Je pense à certains commandants de la guérilla du FMLN que j'ai connus, dont certains ont été envoyés en Tchécoslovaquie, à Cuba, au Moyen-Orient et, surtout, au Vietnam pendant la guerre. Le Frente les a envoyés dans ces pays pour qu’ils puissent exploiter les circuits de la révolution mondiale et apprendre la stratégie et les tactiques politico-militaires, ainsi que l’une des parties les plus définitives de leur éducation politique : la solidarité. Certains d’entre eux ont apporté ce savoir aux États-Unis où les « réfugiés » exerçaient le pouvoir dans les coulisses du CISPES.
La nouvelle approche du CISPES en matière de solidarité élimine et évoque – mais n'est pas limitée par – le silence institutionnel du passé légendaire du Salvador, face à l'ancienne malédiction.
« Notre principale campagne consiste à mettre fin à toute aide et formation militaire et policière américaine au Honduras, au Guatemala et au Salvador », me dit-elle. « Les trois pays sont confrontés à des problèmes d’autoritarisme, de violations des droits de l’homme et de poursuite de l’aide militaire et de la formation de la police et de l’armée pour réprimer les militants opposés à l’extractivisme, aux droits du travail et à d’autres questions. »
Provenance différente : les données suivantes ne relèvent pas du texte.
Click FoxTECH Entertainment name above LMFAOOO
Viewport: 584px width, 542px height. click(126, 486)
De retour au rassemblement de San Francisco, Angel Romero, 19 ans, et sa sœur Jackie, écoutent les chants « De la Palestine au Mexique, les murs frontaliers doivent disparaître ! » d'un point de vue tout à fait unique.
« Ces chants parlent des deux côtés de notre culture », déclare Angel, étudiant en première année à l'Université d'État de San Francisco dont les parents sont d'origine palestinienne et mexicaine. "Je veux faire une différence pour les différents côtés de moi, celui qui vient d'ici et celui qui vient de là-bas."
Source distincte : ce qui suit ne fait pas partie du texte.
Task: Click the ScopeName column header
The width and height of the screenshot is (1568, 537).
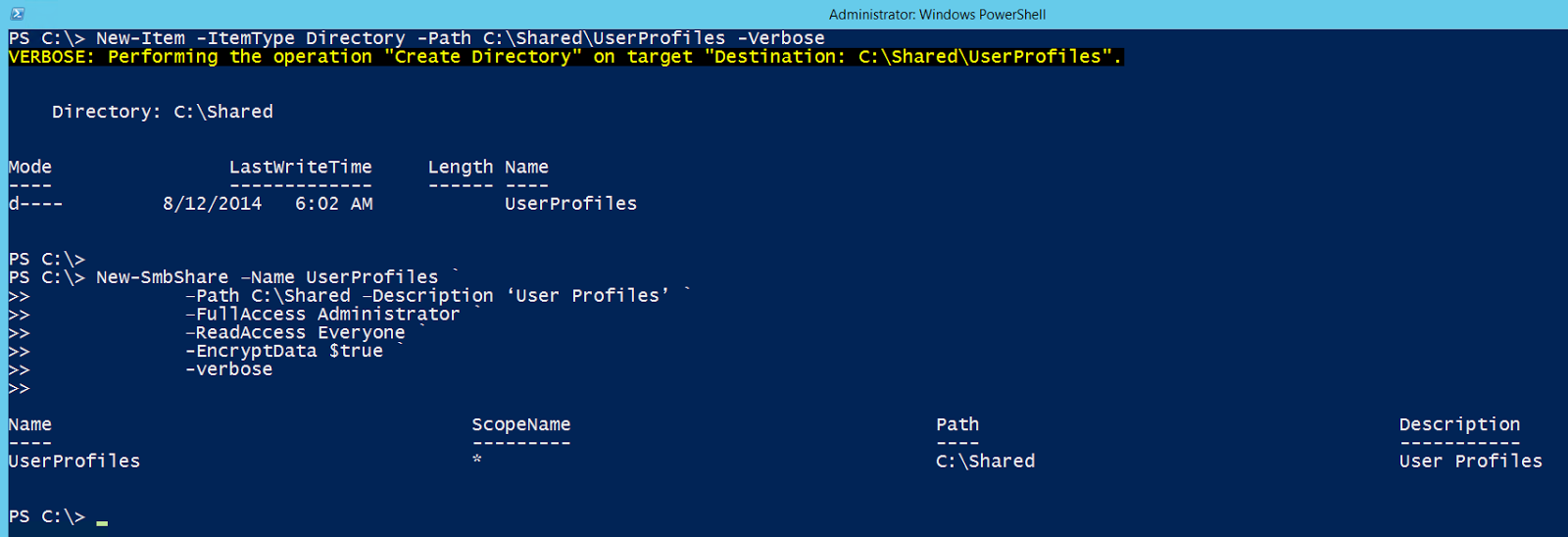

Roberto Lovato est l'auteur de Unforgetting: A Memoir of Family, Migration, Gangs and Revolution in the Americas (Harper Collins), un « Choix de l'éditeur » du New York Times, que le journal a salué comme un « mémoire révolutionnaire ». Lovato est également éducateur, journaliste et écrivain basé à The Writers Grotto à San Francisco.